WORK ORDER:
Your task is to show every line in the listing below that includes "width".

DATA LISTING:
::::
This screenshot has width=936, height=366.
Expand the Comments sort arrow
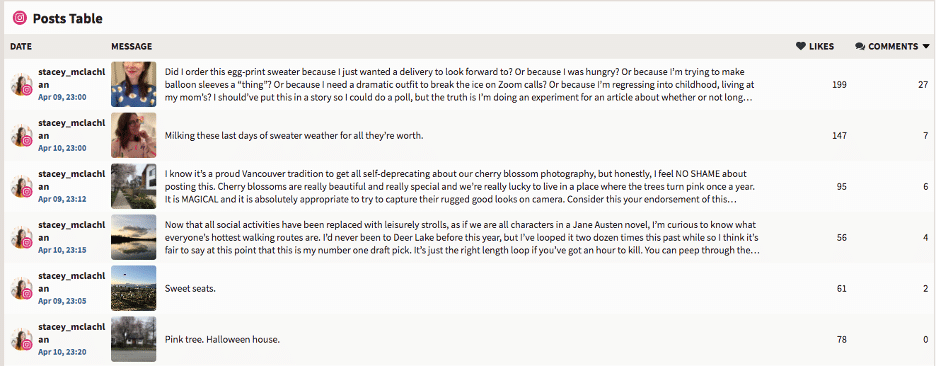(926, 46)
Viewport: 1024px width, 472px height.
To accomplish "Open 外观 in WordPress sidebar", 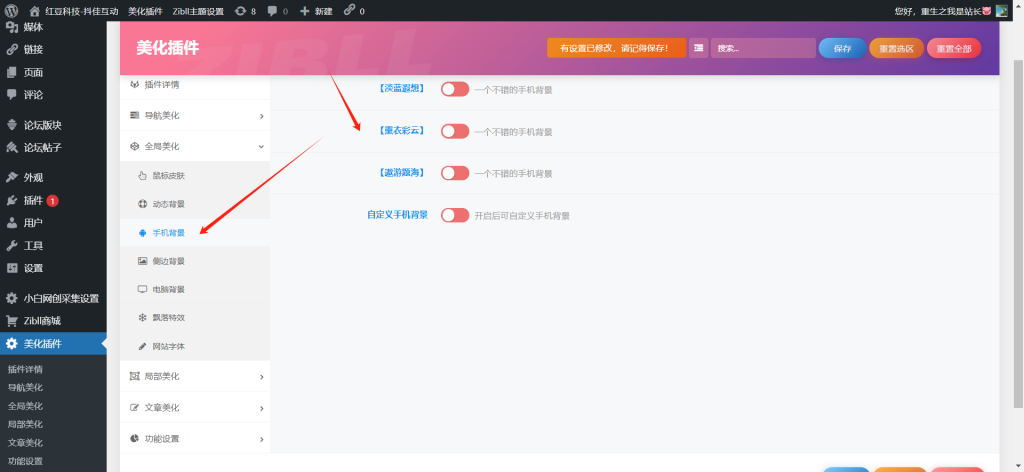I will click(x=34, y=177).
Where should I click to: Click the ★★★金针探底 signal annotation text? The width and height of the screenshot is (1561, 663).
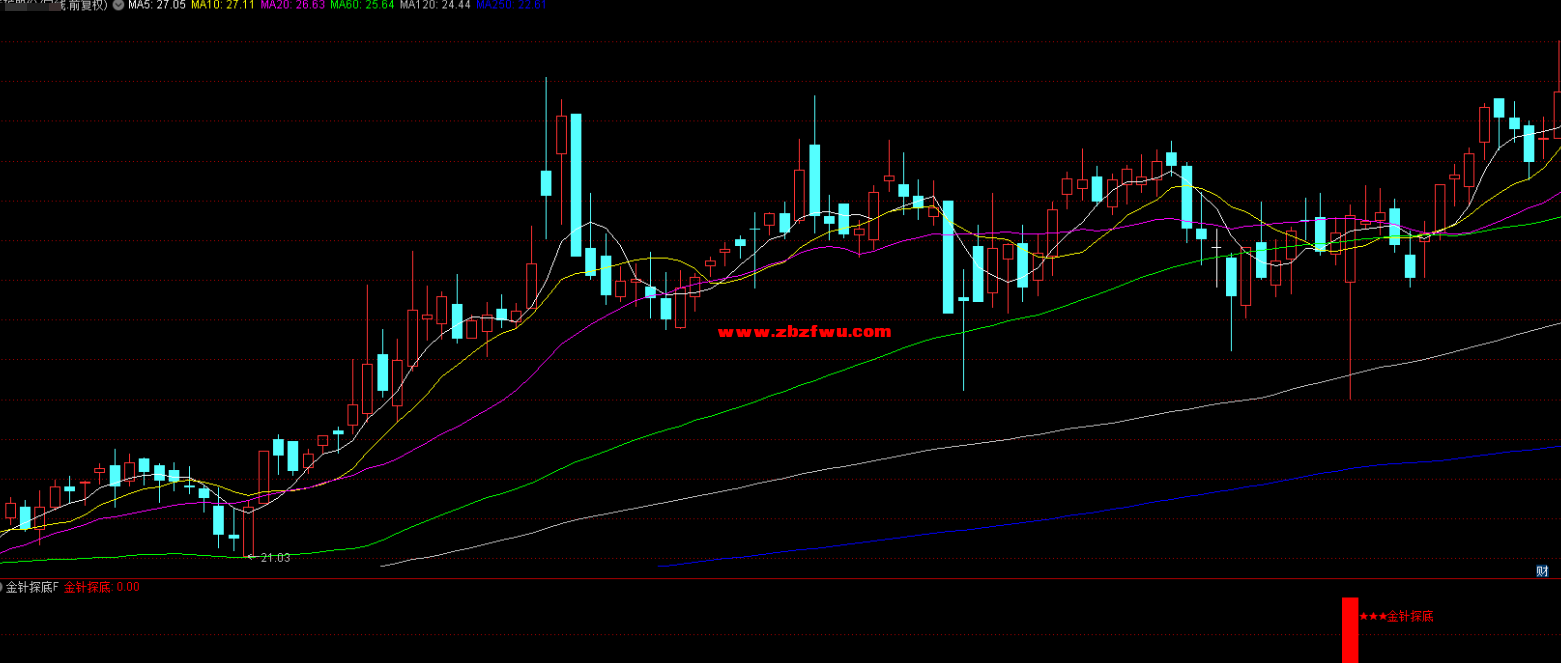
::::
RESULT FOR THIS TASK:
This screenshot has width=936, height=366.
Viewport: 1024px width, 472px height.
Where should I click to: Click the ★★★金针探底 signal annotation text? The width and height of the screenshot is (1561, 663).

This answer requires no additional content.